Toplumun tamamını ilgilendiren çözüm süreci gibi meselelere sivil toplum kuruluşu olarak destek verdiklerini dile getiren Kaplan, 28 Şubat sürecini acıtıcı yanlarıyla bütün toplumun yaşadığını belirtti.
Kaplan, "Bu toplum, Cumhuriyetin kuruluşundan itibaren dönem dönem bir vesayet sistemi altında. Ve bir zamanlar, bu vesayet sisteminin silahlı gücü olarak da TSK'nın kullanıldığı süreçler yaşadı. Darbe mantığını ve kavramını bertaraf edebilmek için vesayeti doğuran bütün sistematik yapıların ortadan kaldırılması gerekiyor. Bunu besleyen bütün yapıların da bertaraf edebilmesi gerekiyor" dedi.

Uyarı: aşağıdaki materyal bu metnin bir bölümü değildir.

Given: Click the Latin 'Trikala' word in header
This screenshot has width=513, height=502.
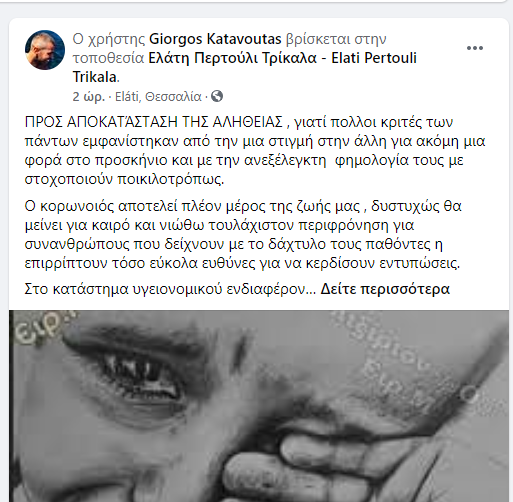Looking at the screenshot, I should (x=94, y=77).
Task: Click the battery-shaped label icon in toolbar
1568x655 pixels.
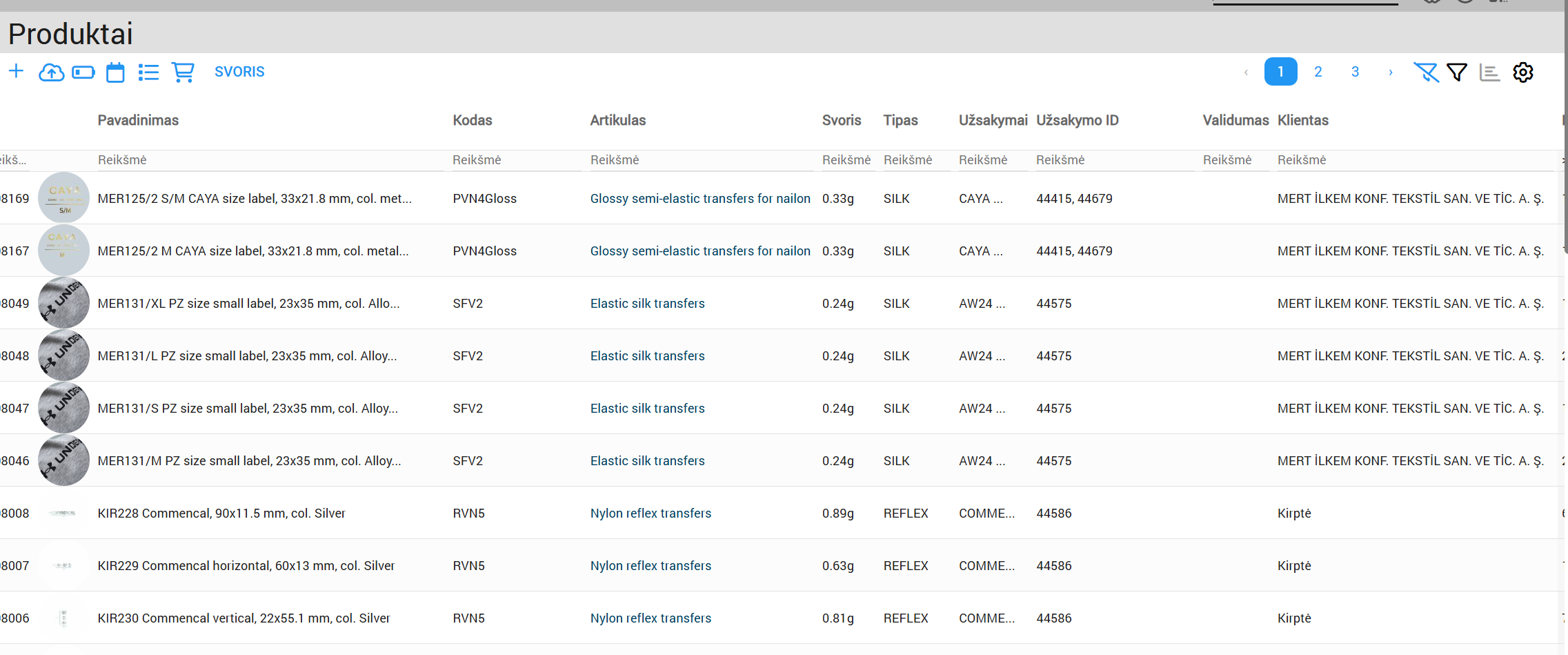Action: [x=83, y=72]
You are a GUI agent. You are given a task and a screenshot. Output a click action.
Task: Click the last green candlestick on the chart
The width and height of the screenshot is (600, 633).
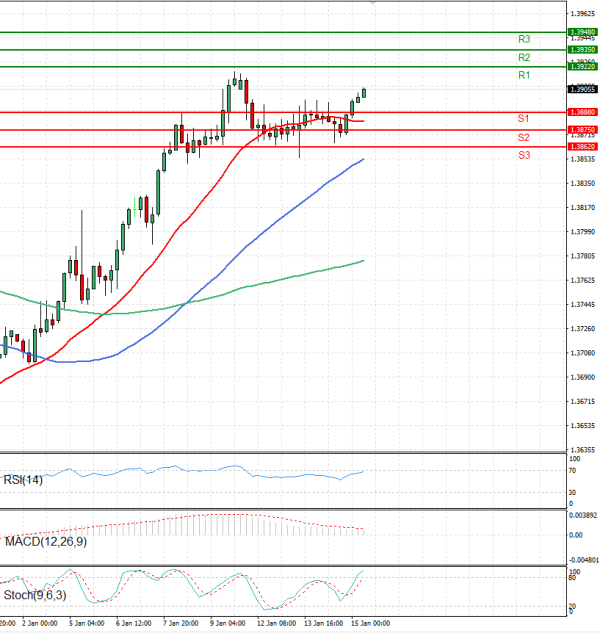pyautogui.click(x=364, y=93)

-"Kebapçının bile fişlendiği dönemlerden geldik"
AK Parti'nin iktidara geldiği 2002'den 2010 yılına kadar hem sivil hem de askeri anlamda vesayet sisteminin devam ettiğini öne süren Kaplan, şunları kaydetti:
"Bugün basına yansıyan haberlere göre Başbakan Erdoğan, 28 Şubat sürecinde 'irtica ile mücadele' adı altında devlet kurumlarına gönderilen ve dindar kitlelere baskı gerekçesi yapılan tüm genelgeleri, emirleri, talimatları ve eylem planlarını iptal etti. Erdoğan, Aralık 2010'da İçişleri Bakanlığına gönderdiği genelge ile 28 Şubat'ın izlerini silmek için Mesut Yılmaz ve Bülent Ecevit'in başbakanlıkları dönemindeki birçok belge ve talimatı yürürlükten kaldırdı. Bu sevindirici bir gelişmedir. Vesayet sistemine darbe üstüne darbe vuruluyor"

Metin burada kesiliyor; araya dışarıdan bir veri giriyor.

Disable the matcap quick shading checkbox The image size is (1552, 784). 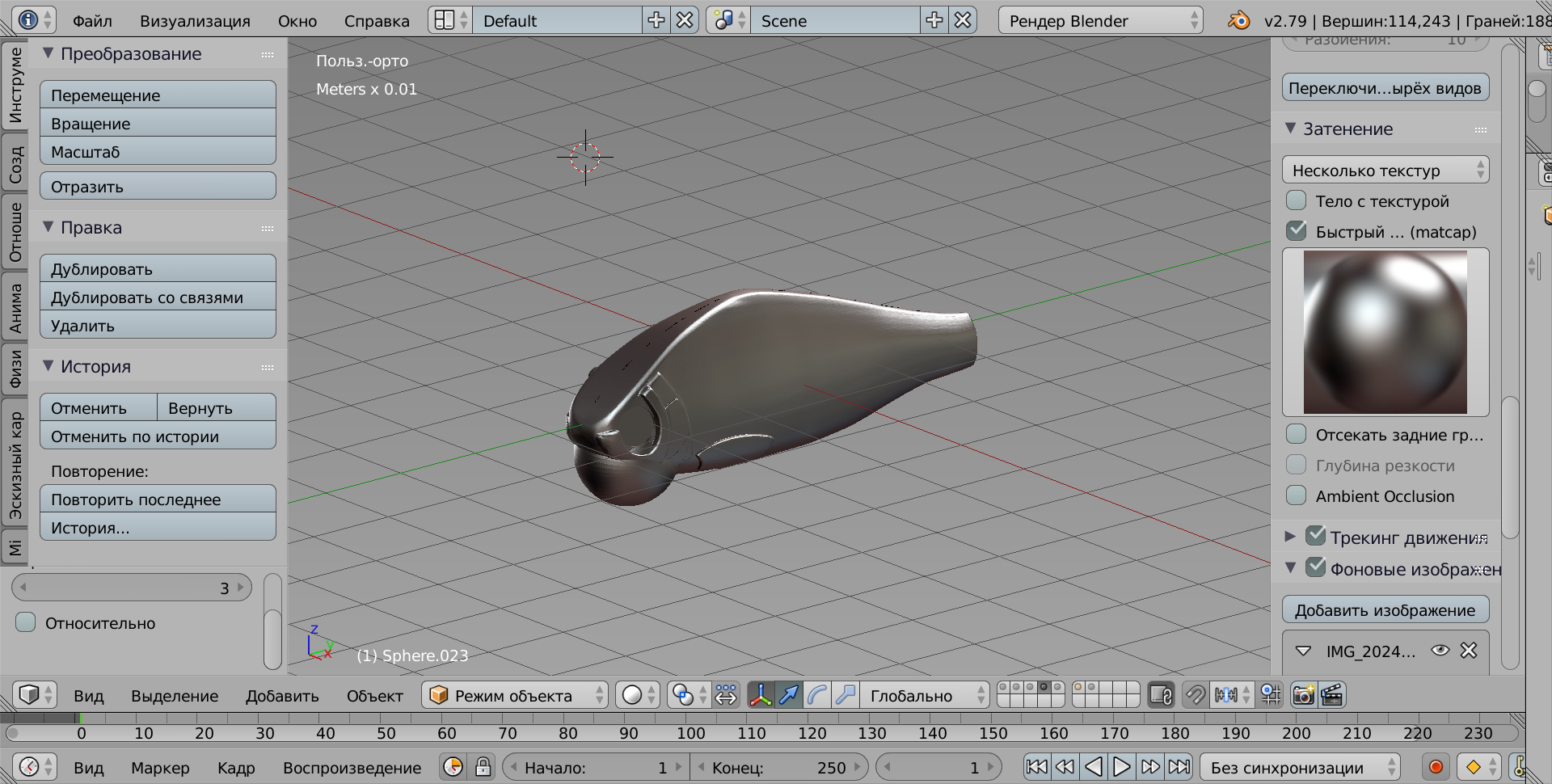tap(1297, 231)
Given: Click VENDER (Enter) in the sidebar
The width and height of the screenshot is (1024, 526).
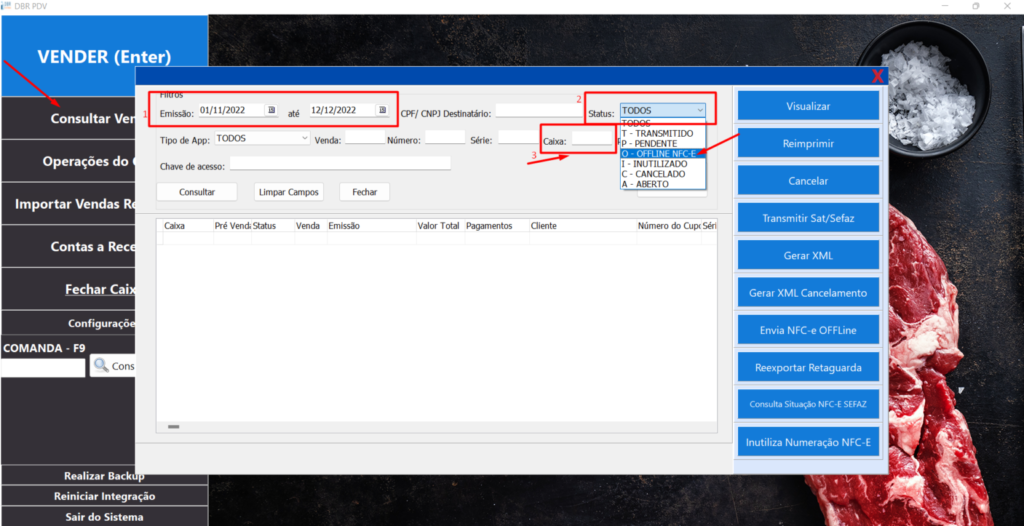Looking at the screenshot, I should tap(104, 57).
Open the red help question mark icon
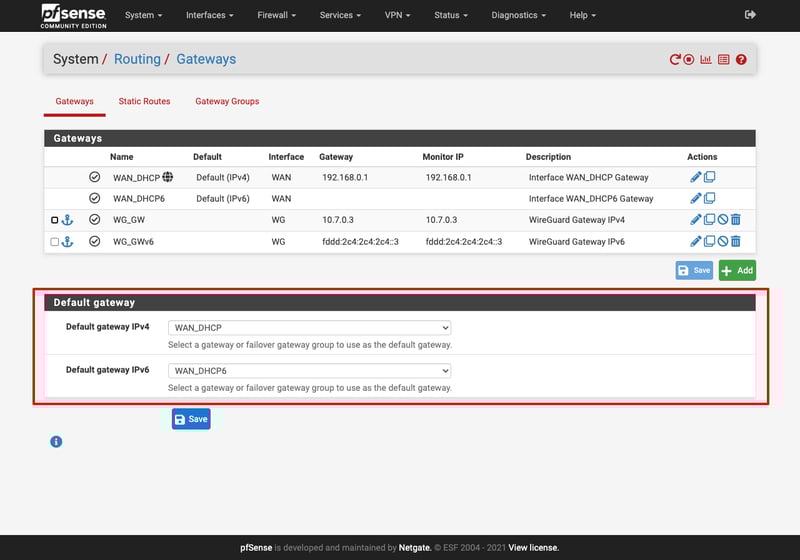Viewport: 800px width, 560px height. [x=741, y=60]
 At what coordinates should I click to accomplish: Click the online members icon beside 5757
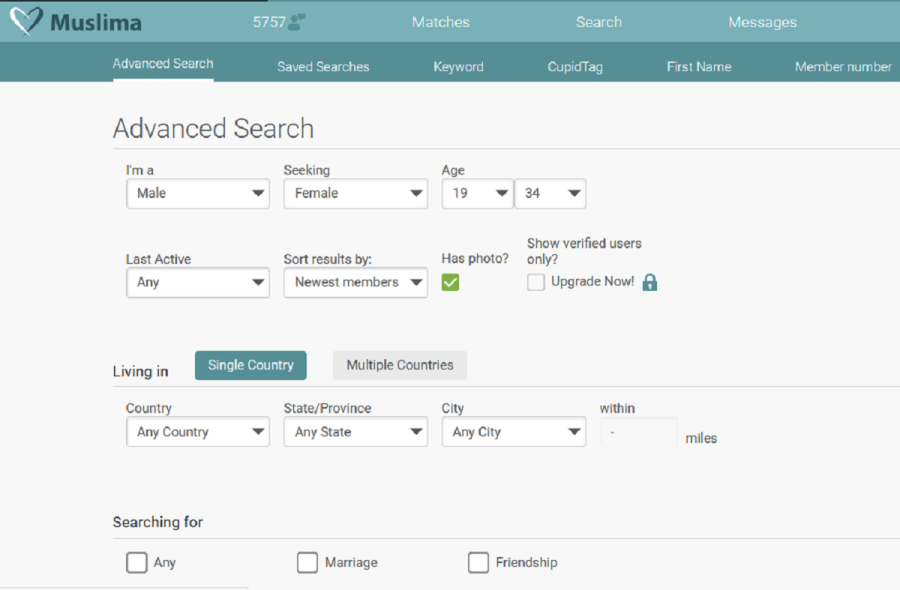click(x=297, y=22)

Özellikle bazı TSK mensupları ve diğer kamu görevlilerin, söz konusu süreçlerin olumsuz sonuçlarını yaşadığını dile getiren Abdullah Kaplan, "Binlerce insan kıyıma uğradı. TSK'dan, yasal bir dayanağı ve mahkeme kararı olmadan binlerce insan tasfiye edildi, sokağa atıldı. Başörtüsü sebebiyle öğretmenlikleri ellerinden alınan görevine son verilen ya da sürgün edilen insanlar oldu. Kebapçının bile fişlendiği dönemlerden geldik ne yazık ki" diye konuştu.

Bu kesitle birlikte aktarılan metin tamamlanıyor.